> **Task to complete**
When you reach the line with "The width and" in the data below, begin printing lines exactly, and stop once the line with "Click the 11/07 x-axis date label" has been printed.

> **Material provided**
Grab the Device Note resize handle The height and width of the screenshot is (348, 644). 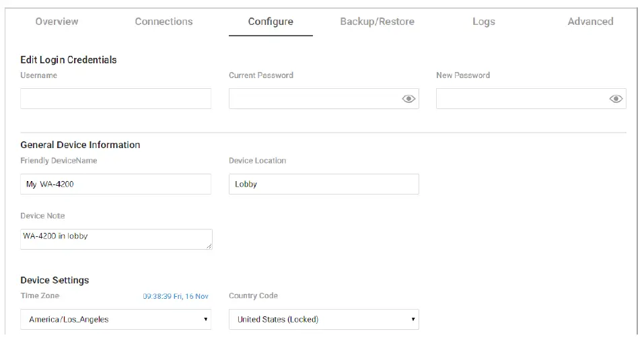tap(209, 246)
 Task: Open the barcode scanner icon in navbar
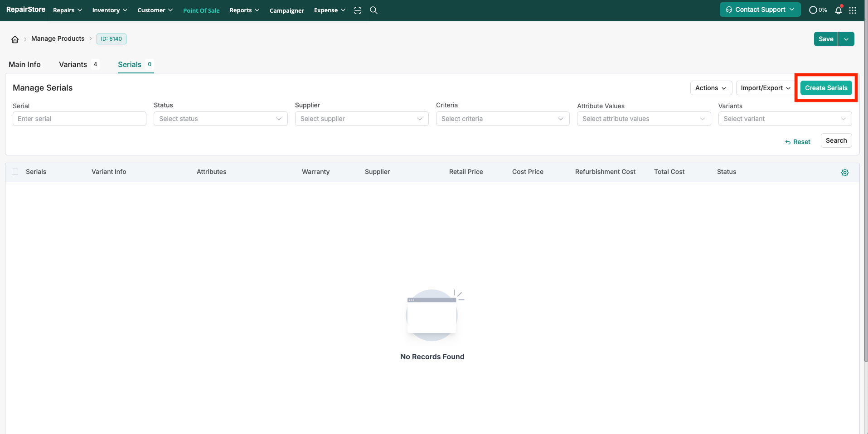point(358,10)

==

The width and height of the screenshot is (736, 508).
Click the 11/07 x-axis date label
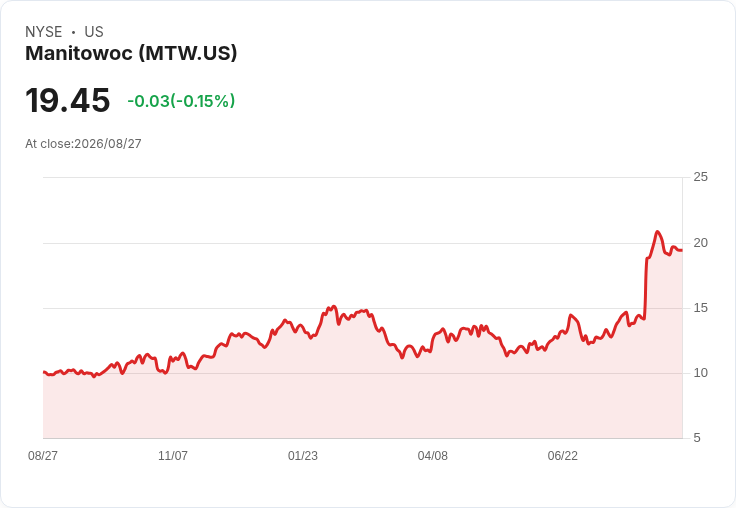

> **Result of the task**
The width and height of the screenshot is (736, 508).
Click the 11/07 x-axis date label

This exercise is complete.